◆ Problem
Restate word for word the entries below, starting with the line with "Terms & Conditions (174, 2463)" and continuing through the line with "Polartec, la petite". Include both of those lines and no others.

[Input material Boundary: Start]

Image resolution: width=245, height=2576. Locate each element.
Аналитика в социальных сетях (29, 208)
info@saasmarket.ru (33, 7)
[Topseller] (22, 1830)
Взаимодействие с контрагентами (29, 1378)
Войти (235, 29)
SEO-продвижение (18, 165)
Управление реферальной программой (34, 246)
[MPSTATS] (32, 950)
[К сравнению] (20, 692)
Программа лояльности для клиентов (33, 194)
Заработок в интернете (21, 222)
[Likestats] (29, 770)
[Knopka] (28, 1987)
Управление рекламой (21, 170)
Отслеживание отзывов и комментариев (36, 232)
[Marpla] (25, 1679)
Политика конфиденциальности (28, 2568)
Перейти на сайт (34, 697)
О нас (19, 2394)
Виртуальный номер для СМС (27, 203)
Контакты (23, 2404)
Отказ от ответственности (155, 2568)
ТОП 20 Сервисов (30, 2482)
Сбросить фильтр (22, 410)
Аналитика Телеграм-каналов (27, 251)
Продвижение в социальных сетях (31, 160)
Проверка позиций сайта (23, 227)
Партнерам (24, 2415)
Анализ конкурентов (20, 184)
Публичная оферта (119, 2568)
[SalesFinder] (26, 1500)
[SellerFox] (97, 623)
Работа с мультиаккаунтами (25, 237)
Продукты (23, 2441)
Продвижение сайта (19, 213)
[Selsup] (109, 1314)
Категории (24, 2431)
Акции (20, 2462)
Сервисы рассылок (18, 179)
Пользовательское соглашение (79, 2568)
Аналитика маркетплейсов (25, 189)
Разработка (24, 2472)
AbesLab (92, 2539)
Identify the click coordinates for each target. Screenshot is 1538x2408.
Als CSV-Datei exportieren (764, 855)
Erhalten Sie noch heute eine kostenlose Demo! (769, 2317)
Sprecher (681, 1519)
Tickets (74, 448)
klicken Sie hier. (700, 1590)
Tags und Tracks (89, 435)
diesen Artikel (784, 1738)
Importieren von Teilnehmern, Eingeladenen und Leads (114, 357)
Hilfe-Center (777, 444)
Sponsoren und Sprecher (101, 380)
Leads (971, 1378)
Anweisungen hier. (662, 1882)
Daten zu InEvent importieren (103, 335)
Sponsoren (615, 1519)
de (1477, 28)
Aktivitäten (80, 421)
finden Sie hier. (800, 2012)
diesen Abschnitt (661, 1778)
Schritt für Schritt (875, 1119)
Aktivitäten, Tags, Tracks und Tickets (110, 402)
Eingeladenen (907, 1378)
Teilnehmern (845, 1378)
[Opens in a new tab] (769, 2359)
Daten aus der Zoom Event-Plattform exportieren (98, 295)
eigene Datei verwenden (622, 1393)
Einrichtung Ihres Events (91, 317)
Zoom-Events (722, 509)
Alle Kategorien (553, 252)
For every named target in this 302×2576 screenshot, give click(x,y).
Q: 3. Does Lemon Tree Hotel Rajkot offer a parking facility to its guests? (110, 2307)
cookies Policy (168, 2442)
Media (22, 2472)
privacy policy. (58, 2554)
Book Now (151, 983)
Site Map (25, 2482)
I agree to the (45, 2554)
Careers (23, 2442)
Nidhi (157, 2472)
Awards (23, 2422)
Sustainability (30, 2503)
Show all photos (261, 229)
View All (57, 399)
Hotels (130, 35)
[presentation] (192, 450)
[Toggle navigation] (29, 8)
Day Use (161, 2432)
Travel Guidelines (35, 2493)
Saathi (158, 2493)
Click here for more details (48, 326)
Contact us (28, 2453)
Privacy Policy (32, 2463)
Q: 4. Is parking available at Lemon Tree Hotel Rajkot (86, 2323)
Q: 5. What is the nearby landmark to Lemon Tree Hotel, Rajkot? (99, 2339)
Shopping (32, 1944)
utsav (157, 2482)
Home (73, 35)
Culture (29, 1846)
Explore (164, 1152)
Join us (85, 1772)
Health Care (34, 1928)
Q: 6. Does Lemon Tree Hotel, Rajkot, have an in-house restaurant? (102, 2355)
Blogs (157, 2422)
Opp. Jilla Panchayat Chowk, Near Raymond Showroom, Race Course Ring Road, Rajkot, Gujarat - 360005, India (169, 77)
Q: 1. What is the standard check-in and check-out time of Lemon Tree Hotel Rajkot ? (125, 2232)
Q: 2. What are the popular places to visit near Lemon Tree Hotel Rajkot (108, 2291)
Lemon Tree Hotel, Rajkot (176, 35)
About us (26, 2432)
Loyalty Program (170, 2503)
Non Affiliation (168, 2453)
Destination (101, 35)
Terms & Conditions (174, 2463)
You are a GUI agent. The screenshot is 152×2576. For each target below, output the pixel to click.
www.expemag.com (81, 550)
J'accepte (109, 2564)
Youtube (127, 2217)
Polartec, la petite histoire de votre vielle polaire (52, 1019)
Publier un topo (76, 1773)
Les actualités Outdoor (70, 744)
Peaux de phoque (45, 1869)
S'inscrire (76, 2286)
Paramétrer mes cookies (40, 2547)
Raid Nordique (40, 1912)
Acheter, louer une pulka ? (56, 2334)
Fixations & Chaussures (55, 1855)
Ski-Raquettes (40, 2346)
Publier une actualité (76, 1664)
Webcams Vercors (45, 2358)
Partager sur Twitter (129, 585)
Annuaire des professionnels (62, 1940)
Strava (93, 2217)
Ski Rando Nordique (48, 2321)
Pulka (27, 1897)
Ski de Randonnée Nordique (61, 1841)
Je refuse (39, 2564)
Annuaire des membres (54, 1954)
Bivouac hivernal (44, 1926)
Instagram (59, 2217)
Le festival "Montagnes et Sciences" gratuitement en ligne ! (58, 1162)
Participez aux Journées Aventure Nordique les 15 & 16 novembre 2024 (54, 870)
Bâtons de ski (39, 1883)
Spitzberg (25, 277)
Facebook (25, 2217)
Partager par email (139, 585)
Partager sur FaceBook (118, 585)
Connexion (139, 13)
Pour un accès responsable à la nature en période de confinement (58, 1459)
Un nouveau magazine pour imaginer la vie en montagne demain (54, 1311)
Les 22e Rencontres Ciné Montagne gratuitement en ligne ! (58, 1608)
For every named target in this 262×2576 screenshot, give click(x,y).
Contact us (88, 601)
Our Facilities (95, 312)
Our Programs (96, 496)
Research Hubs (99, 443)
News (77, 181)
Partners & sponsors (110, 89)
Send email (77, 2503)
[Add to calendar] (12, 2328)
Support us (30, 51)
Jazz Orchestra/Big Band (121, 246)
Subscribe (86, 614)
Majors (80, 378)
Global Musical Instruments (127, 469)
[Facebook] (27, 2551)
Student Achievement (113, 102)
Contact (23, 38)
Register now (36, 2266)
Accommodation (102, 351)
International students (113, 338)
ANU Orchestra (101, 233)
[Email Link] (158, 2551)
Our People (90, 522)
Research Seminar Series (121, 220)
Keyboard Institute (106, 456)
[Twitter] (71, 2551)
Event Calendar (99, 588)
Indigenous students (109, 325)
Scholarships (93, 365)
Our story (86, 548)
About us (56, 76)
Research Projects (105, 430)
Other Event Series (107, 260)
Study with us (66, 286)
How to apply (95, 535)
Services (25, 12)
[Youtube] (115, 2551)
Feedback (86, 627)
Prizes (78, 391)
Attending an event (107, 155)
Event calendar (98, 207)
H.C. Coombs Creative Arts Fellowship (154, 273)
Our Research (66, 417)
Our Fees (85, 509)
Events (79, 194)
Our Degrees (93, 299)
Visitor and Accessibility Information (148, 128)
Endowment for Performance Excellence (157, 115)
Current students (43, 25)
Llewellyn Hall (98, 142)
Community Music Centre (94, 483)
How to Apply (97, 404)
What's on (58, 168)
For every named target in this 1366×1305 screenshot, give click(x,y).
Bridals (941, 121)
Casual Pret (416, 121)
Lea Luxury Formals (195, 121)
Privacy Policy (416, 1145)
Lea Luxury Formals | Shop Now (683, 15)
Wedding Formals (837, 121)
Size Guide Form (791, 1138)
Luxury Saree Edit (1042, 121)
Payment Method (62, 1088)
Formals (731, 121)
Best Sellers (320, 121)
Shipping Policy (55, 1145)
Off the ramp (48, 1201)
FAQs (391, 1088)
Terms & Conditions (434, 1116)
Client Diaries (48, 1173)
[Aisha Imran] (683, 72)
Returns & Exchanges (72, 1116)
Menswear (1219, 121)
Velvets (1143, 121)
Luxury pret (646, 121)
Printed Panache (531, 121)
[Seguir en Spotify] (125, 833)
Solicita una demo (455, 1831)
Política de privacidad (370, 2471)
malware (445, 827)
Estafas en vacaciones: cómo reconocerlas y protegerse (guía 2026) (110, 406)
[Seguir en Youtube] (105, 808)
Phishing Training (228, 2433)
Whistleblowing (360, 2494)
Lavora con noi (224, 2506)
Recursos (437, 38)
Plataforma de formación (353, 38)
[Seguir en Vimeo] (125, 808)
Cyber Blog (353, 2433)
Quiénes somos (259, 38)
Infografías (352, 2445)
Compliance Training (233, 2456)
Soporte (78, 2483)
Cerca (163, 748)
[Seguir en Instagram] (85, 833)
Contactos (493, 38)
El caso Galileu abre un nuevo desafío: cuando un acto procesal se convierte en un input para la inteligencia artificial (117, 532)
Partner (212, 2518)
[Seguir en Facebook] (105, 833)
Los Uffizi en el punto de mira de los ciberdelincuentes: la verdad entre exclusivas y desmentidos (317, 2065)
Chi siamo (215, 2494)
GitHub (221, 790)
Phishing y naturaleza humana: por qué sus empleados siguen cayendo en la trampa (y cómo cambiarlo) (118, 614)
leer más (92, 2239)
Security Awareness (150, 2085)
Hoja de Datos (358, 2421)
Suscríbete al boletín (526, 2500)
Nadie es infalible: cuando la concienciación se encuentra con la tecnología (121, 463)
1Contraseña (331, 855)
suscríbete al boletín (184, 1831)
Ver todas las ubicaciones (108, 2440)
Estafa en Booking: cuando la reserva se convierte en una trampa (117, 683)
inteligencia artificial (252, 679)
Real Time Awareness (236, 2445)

[Input material Boundary: End]

◆ Written answer
Terms & Conditions (174, 2463)
You are a GUI agent. The screenshot is 152×2576. For each target below, output the pixel to click.
www.expemag.com (81, 550)
J'accepte (109, 2564)
Youtube (127, 2217)
Polartec, la petite histoire de votre vielle polaire (52, 1019)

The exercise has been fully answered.